The Deuce might get there. Eventually. But were this not ‘by the creators of…,’ would I still be watching it? This year, we had what felt like the tonally similar Snowfall on FX; with Deuce chronicling the change on the 70s NY streets from the skin-hustle trade into the parlors and then onto porn, Snowfall intends to cover the rise of crack cocaine in the same era, primarily in LA. Where the Wire’s pedigree shows is in its balanced character juggling, as Snowfall suffered a bit from too-clear subplotting, but in both cases, if I wasn’t aware of each show’s m.o., I’m not sure I could tell you what the point was. Snowfall was interesting, but hardly felt like the sprawling document it wanted to be, and The Deuce has personality in spades, and captures the sleaze and degradation of the industry, and James Franco oddly playing twin brothers, but, again, I’m not really getting the sense (yet) of a larger picture. Just some dudes talkin’ street and some ladies who deal with sex as a job and the people / culture that were /was all too happy to indulge and abuse that.

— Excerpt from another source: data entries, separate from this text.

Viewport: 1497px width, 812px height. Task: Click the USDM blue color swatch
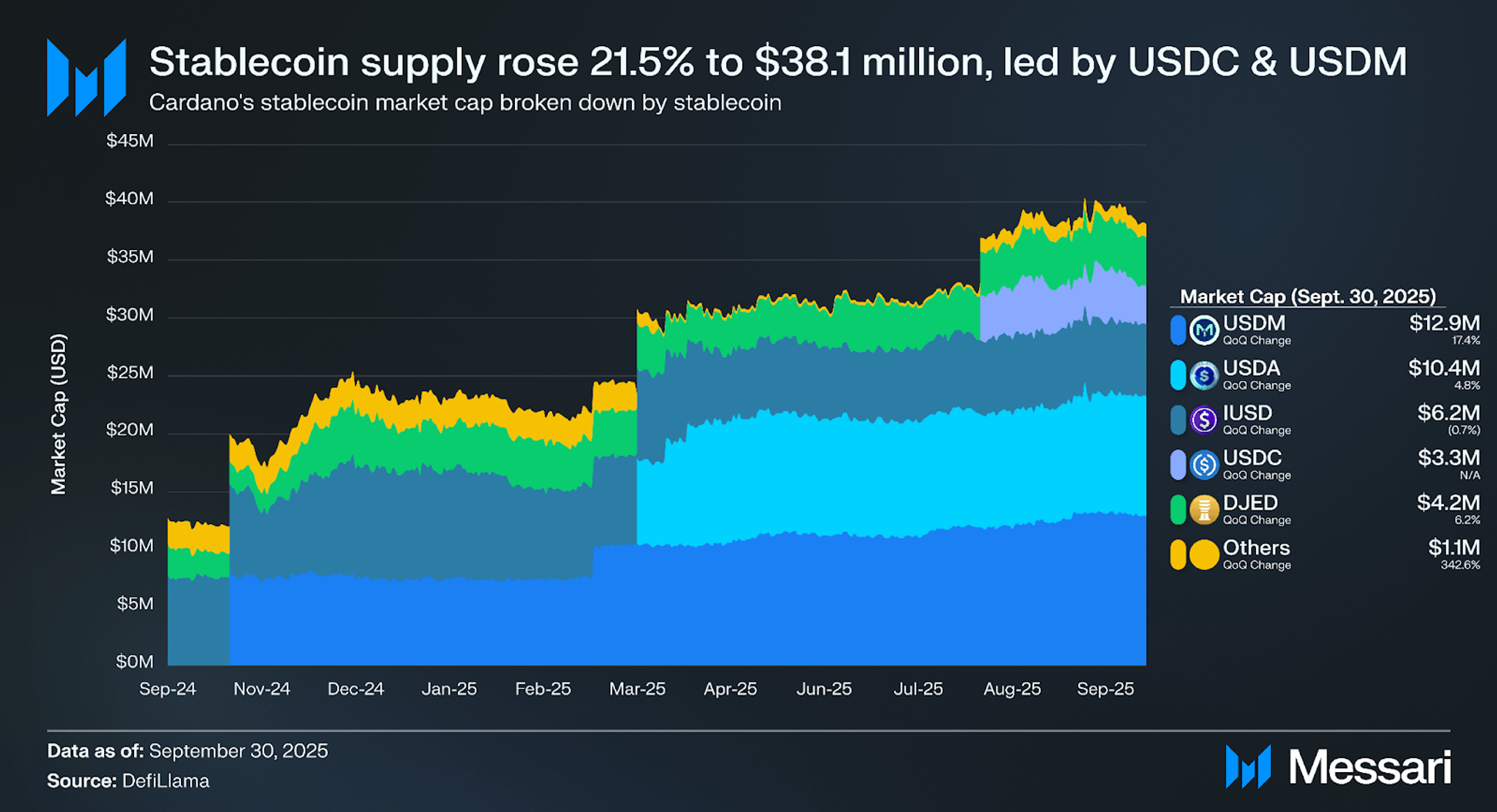[1178, 330]
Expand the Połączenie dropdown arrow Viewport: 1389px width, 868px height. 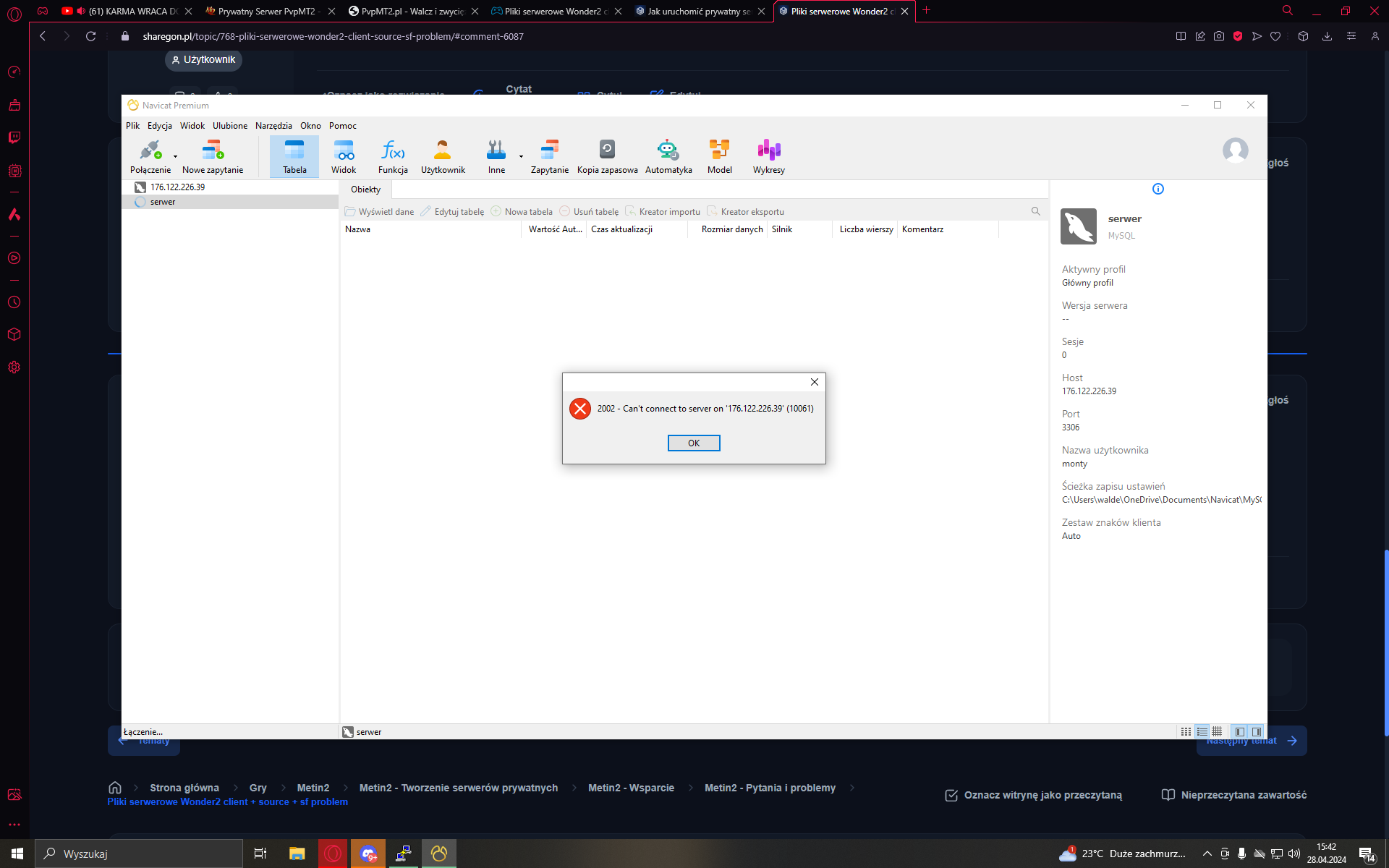[x=175, y=156]
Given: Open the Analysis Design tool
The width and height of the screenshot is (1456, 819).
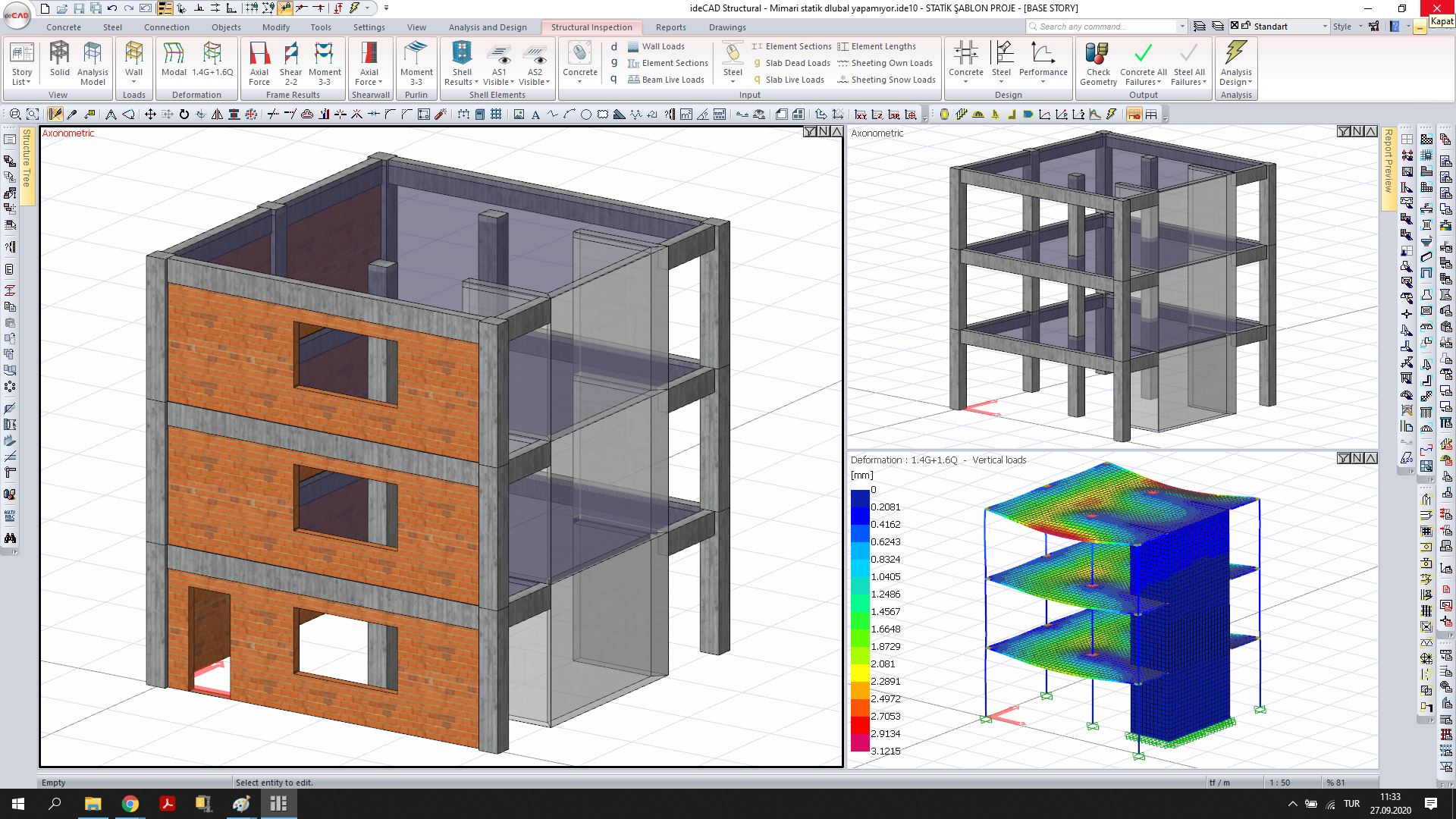Looking at the screenshot, I should point(1235,64).
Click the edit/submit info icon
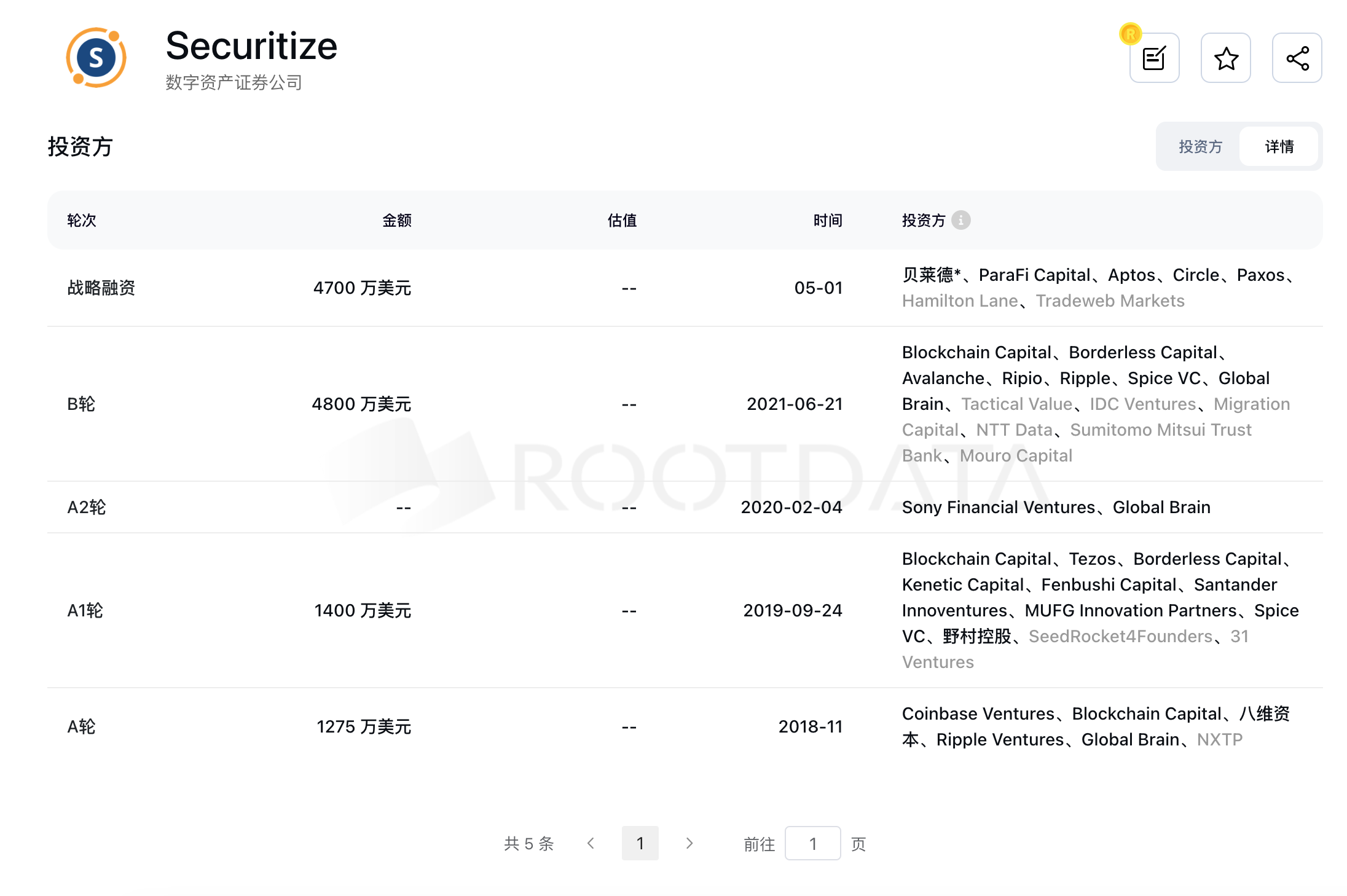 1154,58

But we’re spoiled for TV. We’ve been impressed several times over by now, on HBO and elsewhere. This kind of big name cast and production, Wire-credits aside, has competition for our attention. Of course, I have faith in these guys, I’m just not enraptured for next week’s episode, and I frankly don’t feel wrapped up in any character’s particular plight. It doesn’t help that I’m not a big Maggie Gyllenhaal fan – and her general detachment while acting may be right for prostitute-turned-filmmaker “Candy,” but it’s still not right for ingratiating her to me – and that I can’t really understand the necessity for the stunt casting of Franco in the two roles, unless there’s something metatextual about the two sides of the issues chewed up and spit out by The Deuce’s – i.e. Times Square’s – denizens, but I do dig the Simon / Pelecanos style of just sitting back and observing. It’s a foul business overall, but they don’t have to coach us through that; they just let us watch – dirty voyeurs that we are – as sexual politics and gay rights and police corruption and NY’s melting pot of culture all stew together.

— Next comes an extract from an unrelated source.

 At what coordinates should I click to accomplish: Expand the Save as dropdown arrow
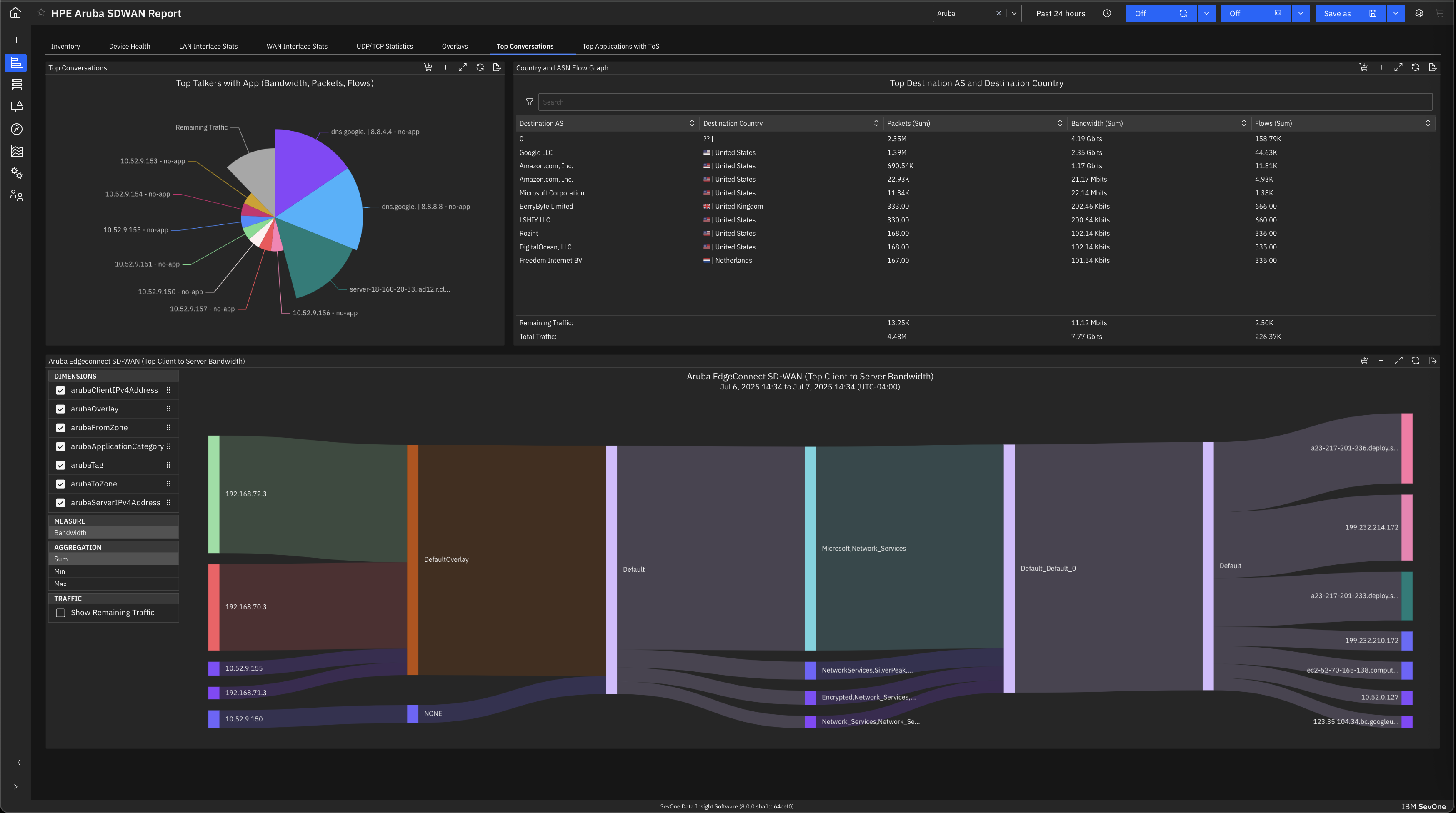(x=1396, y=13)
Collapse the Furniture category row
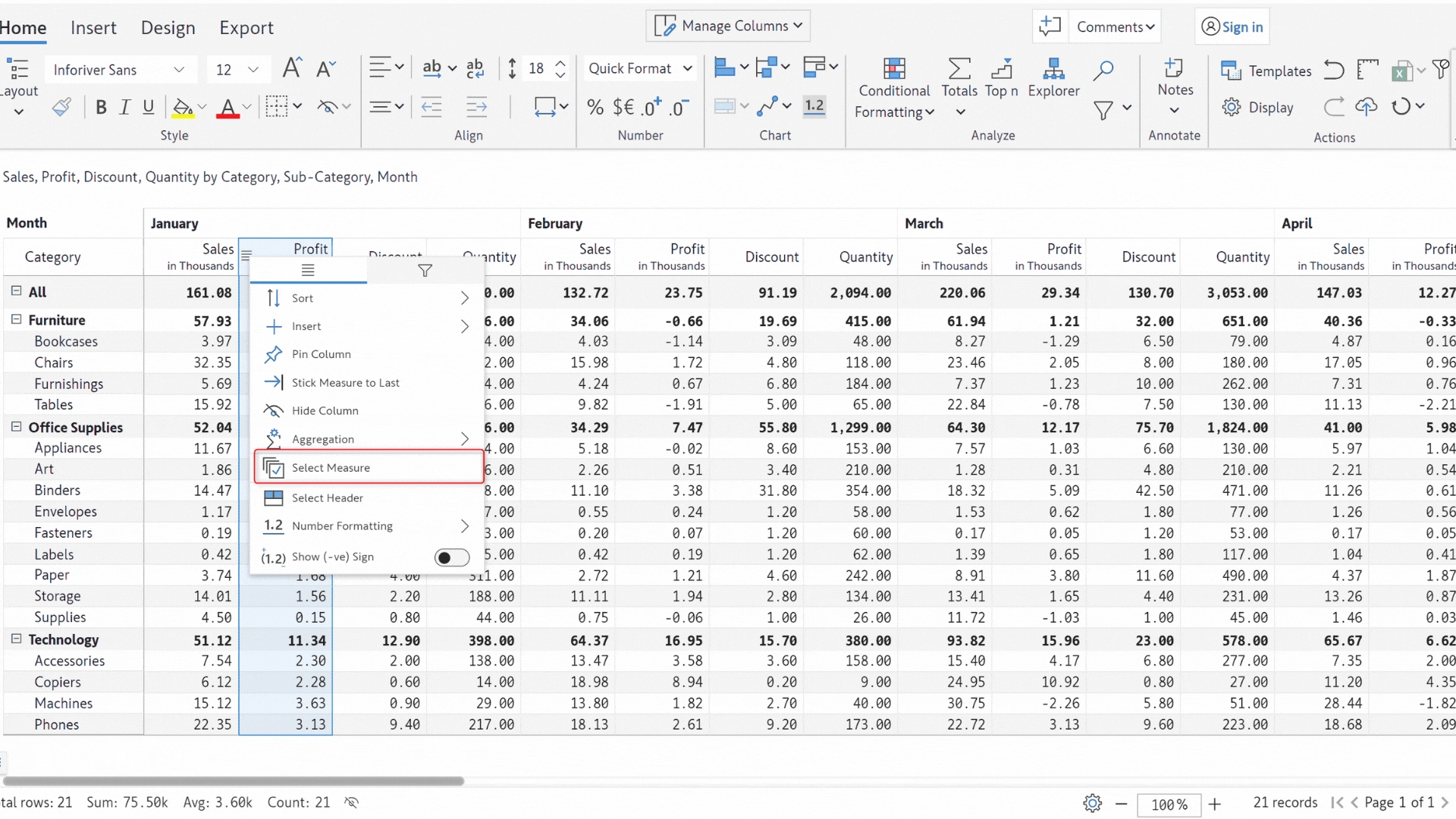1456x819 pixels. pos(16,320)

Damn, yeah, it’ll be a good show. As we steer into the end of the first season and some pieces start to align – hookers are off the street, Deep Throat premiers in a theater – that feeling the show’d been fumbling with of shoving us up the butt of the zeitgeist of the porn revolution finally starts to emerge. Possibly I would not have gotten there without The Wire’s credibility. But, hey, I’m glad I did, and I’m betting I’ll be gladder as things continue next season.